Seit heute, dem 15. September 2026, gilt in Norwegen die erste verbindliche Stufe von Digitoll. Digitoll ist das digitale Verfahren, mit dem der Zoll Angaben zum Transport und zu den Waren erhält. Diese Meldungen müssen vor oder spätestens beim Grenzübertritt vorliegen. Wie früh genau, hängt vom Verkehrsträger ab.
Für Speditionen mit Norwegen-Verkehr ändert sich damit vor allem der Ablauf vor der Abfahrt. Angaben zum Fahrzeug, zur Ankunft, zum Empfänger und zur Ware müssen rechtzeitig von Verlader, Importeur und Transporteur zusammenkommen. Die Meldungen müssen auch miteinander verknüpft sein. Sonst kann der Zoll den Transport nicht sauber den einzelnen Sendungen zuordnen.
Das betrifft nicht nur Lastwagen. Digitoll gilt auch für Transporte per Schiff, Flugzeug und Bahn. Die Customs Support Group schätzte Mitte 2026, dass erst etwa 25 bis 30 Prozent der täglichen Strassentransporte nach Norwegen im System registriert waren. Bei den anderen Verkehrsträgern lag der Anteil nach ihren Angaben noch tiefer.

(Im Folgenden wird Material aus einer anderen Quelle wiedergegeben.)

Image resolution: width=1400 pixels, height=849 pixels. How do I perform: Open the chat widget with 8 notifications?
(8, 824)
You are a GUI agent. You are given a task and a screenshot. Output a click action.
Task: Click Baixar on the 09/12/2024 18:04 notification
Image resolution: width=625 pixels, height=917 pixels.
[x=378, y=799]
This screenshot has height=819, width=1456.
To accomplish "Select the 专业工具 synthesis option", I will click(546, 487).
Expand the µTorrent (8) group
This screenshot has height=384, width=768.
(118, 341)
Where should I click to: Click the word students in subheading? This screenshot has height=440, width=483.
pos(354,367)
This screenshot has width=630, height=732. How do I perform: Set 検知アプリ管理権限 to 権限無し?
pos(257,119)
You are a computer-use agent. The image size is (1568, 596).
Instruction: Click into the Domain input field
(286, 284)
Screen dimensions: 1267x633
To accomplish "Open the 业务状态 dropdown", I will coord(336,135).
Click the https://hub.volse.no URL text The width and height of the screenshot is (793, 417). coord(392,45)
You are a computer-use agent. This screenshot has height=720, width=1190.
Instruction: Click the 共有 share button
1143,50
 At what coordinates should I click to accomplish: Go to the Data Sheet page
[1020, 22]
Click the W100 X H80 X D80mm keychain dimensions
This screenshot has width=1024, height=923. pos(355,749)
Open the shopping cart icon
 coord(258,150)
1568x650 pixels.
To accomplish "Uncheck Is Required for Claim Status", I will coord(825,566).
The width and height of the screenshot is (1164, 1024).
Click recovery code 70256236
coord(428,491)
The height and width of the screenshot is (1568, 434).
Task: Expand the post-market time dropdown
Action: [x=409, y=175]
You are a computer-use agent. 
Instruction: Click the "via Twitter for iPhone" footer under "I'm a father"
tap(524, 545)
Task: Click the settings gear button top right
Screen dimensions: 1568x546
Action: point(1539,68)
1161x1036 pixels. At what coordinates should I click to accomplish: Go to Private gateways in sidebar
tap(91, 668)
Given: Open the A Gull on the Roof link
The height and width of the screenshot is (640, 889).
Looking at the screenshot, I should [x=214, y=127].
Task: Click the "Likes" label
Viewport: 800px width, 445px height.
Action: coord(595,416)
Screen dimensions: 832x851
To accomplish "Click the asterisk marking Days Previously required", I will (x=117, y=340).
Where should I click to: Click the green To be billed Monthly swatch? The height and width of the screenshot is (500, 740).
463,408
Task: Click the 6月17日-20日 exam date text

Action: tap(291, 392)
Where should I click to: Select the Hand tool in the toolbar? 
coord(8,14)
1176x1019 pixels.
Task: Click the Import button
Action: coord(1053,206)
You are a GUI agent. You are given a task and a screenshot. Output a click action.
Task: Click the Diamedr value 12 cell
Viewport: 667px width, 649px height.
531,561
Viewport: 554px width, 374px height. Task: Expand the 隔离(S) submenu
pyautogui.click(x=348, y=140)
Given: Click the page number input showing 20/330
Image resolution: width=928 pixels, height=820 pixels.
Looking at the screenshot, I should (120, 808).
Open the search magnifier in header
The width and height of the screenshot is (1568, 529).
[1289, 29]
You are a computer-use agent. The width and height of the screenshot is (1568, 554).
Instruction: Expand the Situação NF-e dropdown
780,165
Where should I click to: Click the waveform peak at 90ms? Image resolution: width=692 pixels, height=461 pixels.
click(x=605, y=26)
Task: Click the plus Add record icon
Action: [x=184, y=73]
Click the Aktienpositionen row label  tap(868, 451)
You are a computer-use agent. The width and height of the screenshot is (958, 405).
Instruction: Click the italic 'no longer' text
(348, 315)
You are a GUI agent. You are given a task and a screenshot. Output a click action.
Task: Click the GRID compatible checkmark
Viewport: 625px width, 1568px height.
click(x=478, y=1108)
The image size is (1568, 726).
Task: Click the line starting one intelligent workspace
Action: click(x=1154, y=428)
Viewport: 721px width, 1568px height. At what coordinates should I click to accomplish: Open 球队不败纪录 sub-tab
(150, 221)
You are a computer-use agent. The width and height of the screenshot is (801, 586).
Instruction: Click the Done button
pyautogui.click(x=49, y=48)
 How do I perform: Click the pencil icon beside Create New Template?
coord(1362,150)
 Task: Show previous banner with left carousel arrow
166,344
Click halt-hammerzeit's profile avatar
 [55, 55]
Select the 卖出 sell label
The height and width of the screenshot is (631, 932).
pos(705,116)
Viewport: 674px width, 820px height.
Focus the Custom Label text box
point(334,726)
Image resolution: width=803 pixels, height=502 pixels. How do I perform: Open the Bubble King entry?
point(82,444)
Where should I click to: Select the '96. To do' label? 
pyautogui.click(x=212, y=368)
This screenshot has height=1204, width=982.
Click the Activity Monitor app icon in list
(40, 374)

Das ist eine Einschätzung des Dienstleisters, keine aktuelle Nutzungszahl des Zolls.
Die zweite Stufe folgt am 1. März 2027. Dann muss auch die Zollanmeldung spätestens beim Grenzübertritt eingereicht sein. Gleichzeitig endet die bisherige Direkttransportregelung. Sie erlaubte unter bestimmten Voraussetzungen, die Ware zunächst weiterzubringen und die Anmeldung später nachzureichen. Diesen Puffer gibt es dann nicht mehr.
Wer heute eine Norwegen-Sendung disponiert, sollte deshalb früh klären, wer welche Meldung übermittelt und wer fehlende Angaben beschafft. Kommen Daten zu spät oder passen sie nicht zusammen, drohen Rückfragen und Standzeiten an der Grenze.